Index | Recent Threads | Unanswered Threads | Who's Active | Guidelines | Search |
World Community Grid Forums
Category: Completed Research Forum: Help Cure Muscular Dystrophy - Phase 2 Forum Thread: very short tasks |
No member browsing this thread |
Thread Status: Active Total posts in this thread: 43
|
Author |
|
JmBoullier
Former Community Advisor Normandy - France Joined: Jan 26, 2007 Post Count: 3715 Status: Offline Project Badges: |
By reading your post, I came on the idea that the log file could maybe represent the cause of the problem. Could a very big log file cause that boinc does not succeed to manage it correctly? This is probably the easiest culprit to eliminate: the size of the stdoutdae files is more or less constant and BOINC is simply pushing message lines out as needed to fit with this size. So the difference between the log file of a very busy client (like our multicore ones with HCMD2 currently) and a very quiet one like a very slow machine is only the number of days of activity which are kept.Currently the stdoutdae.txt of my quad contains about 15 hours of activity (without checkpoint logging) while that of my eeePC (which I removed from crunching in September 2011 ) contains messages covering 15 days with checkpoint logging! No, I do think that the problem has to do with communication between the client and the server, i.e. when exchanging the client_state.xml files between both after an update request. If latest changes on the server side improve the ability of the server to deal with the big update activity generated by the small grand children HCMD2 WUs currently, maybe these BOINC client failures might be over. Otherwise we will have to wait for the end of the HCMD2 final cleaning, or for a better designed version of the BOINC client which would simply drop/ignore the returned client_state.xml when it is corrupted or incomplete and retry the update request from the beginning. |
||
|
KerSamson
Master Cruncher Switzerland Joined: Jan 29, 2007 Post Count: 1671 Status: Offline Project Badges: |
It sounds reasonable.
----------------------------------------For my-self, because of lack of available time, I am not so familiar with the boinc internal mechanisms. Just for info, within 8 hours, boinc generated around 12'000 entries in the event file. Because of ring buffer behaviour, only the 2'000 last entries remain available. Yves |
||
|
JmBoullier
Former Community Advisor Normandy - France Joined: Jan 26, 2007 Post Count: 3715 Status: Offline Project Badges: |
Bad guess from my part: it just happened again and this time there was no update request in progress, only a mere upload of a HCMD2 result:
----------------------------------------Started upload of CMD2_2175-1NZW_A.clusters..... Can't open client_state_next.xml: fopen() failed Couldn't write state file: fopen() failed; giving up No user activity either and the number of tasks in the cache was the lowest of all these last days, only a little more than 500, and about 30 WUs ready to report. |
||
|
nanoprobe
Master Cruncher Classified Joined: Aug 29, 2008 Post Count: 2998 Status: Offline Project Badges: |
No more WUs? Both of my HCMD2 only machines ran dry last night. Message tab says no work available.

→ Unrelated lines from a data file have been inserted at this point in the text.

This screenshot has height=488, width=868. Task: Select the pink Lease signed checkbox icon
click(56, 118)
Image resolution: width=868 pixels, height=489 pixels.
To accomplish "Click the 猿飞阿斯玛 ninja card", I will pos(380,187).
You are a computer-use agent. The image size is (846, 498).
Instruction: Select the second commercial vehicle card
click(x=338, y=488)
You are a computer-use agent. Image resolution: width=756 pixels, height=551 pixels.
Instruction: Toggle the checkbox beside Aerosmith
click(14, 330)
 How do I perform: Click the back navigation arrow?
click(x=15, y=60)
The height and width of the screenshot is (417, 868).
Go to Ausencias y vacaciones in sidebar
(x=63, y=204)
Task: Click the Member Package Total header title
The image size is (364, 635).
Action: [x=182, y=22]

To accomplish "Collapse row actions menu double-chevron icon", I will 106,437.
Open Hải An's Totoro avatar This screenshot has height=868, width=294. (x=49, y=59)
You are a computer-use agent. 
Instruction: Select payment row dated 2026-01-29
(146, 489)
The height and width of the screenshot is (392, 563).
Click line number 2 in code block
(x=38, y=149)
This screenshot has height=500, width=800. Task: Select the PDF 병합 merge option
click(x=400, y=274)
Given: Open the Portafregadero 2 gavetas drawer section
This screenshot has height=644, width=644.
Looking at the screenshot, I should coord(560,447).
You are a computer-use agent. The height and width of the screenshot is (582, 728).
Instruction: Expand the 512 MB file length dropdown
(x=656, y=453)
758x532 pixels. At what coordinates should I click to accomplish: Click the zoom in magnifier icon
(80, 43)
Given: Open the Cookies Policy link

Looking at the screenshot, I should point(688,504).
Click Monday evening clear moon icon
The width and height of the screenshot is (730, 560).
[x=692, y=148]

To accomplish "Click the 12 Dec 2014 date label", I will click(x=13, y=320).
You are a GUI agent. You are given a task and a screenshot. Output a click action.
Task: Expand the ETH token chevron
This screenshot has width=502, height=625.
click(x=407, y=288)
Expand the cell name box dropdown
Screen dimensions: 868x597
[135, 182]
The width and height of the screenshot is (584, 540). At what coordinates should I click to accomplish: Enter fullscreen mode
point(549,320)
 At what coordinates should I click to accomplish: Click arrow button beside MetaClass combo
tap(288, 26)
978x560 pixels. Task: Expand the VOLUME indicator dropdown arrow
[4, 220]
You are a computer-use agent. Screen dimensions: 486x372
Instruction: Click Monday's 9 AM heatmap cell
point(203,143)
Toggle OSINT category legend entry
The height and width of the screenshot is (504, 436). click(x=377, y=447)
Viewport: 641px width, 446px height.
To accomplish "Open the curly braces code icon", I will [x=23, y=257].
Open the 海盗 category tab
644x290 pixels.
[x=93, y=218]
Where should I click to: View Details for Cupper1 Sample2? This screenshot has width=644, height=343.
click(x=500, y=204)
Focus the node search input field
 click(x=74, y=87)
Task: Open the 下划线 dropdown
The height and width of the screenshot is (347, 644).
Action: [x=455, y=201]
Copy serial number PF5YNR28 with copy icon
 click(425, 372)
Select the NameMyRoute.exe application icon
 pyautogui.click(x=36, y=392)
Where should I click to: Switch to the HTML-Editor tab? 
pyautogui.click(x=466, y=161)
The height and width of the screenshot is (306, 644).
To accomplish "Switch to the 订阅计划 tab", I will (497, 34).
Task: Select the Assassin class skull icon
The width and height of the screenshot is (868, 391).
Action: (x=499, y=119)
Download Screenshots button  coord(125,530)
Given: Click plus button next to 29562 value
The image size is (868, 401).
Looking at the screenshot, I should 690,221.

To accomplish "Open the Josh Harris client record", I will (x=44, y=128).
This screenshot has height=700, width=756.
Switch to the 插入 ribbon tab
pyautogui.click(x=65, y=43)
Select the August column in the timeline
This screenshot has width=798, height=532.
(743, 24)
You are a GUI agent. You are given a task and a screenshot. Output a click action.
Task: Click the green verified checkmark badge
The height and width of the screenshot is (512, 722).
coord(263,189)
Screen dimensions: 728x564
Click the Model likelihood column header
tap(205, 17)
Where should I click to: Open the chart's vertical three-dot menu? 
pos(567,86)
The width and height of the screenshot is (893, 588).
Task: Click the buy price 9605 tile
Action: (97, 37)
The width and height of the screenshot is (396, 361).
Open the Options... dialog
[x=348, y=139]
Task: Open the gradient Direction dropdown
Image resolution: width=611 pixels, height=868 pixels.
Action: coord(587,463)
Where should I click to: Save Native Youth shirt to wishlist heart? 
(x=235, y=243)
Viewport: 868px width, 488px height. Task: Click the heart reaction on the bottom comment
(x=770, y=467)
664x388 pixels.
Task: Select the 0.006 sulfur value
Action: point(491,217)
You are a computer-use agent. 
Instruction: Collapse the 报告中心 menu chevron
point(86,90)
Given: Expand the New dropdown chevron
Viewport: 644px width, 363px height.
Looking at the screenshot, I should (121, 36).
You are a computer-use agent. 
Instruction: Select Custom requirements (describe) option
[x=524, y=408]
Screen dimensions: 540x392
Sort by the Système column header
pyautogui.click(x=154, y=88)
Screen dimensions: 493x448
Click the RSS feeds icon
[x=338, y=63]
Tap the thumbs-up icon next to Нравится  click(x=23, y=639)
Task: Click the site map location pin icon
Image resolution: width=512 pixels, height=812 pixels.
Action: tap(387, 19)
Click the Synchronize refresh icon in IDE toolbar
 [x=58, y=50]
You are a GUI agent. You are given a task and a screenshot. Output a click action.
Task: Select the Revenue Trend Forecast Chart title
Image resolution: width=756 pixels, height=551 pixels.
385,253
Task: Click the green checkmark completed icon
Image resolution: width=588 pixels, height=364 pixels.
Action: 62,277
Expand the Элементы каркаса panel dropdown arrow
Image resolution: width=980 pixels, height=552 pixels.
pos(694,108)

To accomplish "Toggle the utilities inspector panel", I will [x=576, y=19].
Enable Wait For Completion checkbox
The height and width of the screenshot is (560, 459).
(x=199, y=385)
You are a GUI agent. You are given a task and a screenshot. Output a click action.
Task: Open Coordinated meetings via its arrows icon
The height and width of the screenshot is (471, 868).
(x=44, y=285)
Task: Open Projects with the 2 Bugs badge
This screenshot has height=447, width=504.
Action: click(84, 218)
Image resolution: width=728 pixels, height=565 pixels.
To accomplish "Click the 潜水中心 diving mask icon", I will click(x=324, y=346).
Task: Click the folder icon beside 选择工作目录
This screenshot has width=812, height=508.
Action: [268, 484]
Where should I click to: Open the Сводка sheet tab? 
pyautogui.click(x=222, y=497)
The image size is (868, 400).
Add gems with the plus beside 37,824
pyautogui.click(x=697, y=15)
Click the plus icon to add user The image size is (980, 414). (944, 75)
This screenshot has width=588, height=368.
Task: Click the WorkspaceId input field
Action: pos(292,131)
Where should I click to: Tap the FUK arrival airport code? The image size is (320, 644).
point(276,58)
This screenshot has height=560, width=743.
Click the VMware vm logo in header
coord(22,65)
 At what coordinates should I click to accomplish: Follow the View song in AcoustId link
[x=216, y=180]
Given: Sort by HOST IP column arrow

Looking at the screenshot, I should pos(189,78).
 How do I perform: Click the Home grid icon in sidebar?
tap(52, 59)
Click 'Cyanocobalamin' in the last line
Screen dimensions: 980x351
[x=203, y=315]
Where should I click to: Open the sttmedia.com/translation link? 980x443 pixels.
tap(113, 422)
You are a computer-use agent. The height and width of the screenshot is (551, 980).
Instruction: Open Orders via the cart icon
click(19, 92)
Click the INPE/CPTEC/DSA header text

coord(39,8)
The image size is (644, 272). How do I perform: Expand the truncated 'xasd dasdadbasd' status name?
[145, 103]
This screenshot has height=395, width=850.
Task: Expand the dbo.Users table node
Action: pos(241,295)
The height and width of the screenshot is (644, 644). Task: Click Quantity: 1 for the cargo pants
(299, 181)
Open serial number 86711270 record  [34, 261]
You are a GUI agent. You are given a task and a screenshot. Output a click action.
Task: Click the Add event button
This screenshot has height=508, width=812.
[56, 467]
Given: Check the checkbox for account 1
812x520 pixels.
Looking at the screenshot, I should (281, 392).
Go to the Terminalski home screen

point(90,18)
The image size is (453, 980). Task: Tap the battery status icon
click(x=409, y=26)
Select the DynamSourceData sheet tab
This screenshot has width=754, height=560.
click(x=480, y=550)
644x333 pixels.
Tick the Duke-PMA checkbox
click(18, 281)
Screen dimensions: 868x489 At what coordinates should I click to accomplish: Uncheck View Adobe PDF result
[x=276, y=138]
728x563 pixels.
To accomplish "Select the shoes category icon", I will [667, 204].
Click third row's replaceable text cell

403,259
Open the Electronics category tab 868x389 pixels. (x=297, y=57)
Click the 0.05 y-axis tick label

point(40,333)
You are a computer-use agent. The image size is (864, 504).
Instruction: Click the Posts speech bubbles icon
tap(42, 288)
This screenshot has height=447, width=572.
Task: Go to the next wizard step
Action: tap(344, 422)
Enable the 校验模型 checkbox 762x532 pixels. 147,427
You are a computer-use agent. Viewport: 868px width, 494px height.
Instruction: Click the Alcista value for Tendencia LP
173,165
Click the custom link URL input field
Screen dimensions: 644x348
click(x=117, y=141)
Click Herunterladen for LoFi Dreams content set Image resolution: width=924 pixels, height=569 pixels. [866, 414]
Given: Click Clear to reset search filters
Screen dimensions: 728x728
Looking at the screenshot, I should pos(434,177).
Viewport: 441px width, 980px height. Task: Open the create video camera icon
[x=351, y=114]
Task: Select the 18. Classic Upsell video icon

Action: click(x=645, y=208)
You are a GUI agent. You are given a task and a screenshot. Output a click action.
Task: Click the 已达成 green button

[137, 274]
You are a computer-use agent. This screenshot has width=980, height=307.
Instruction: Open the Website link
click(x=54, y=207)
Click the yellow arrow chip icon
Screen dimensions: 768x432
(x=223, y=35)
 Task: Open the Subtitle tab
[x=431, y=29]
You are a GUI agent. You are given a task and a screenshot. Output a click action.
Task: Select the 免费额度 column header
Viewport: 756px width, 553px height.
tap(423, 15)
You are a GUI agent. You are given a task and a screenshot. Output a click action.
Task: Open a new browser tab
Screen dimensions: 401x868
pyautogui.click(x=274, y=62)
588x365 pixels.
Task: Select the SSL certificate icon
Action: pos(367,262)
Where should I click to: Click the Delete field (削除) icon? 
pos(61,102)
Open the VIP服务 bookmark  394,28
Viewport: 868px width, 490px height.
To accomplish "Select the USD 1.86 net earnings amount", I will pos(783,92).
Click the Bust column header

----------------------------------------
In 1969 I took an oath to defend and protect the U S Constitution against all enemies, both foreign and Domestic. There was no expiration date.
|
||
|
Thargor
Veteran Cruncher UK Joined: Feb 3, 2012 Post Count: 1291 Status: Offline Project Badges: |
Same here, getting no more work-units on one of my HCMD2-only machines - the other downloaded a huge chunk of other WCG units, before I set it to HCMD2-only.
----------------------------------------Also showing the project as down for maintenance, with uploads disabled. |
||
|
Pete Broad
Senior Cruncher Wales Joined: Jan 3, 2007 Post Count: 167 Status: Offline Project Badges: |
I'm still picking the odd one up, I've had 20 or so in the last few hours
----------------------------------------Pete |
||
|
knreed
Former World Community Grid Tech Joined: Nov 8, 2004 Post Count: 4504 Status: Offline Project Badges: |
We are still catching up on various backend tasks due to our problems earlier in the week. HCMD2 is loading up work now and since we have resolved our issues, you should have a steady stream moving forward from here.
|
||
|
nanoprobe
Master Cruncher Classified Joined: Aug 29, 2008 Post Count: 2998 Status: Offline Project Badges: |
We are still catching up on various backend tasks due to our problems earlier in the week. HCMD2 is loading up work now and since we have resolved our issues, you should have a steady stream moving forward from here. I'm still getting no work available for CMD2 messages in my logs on 2 machines. EDIT: For some unknown reason it was asking for GPU tasks. It seems to have straightened itself out and I'm now getting CPU tasks.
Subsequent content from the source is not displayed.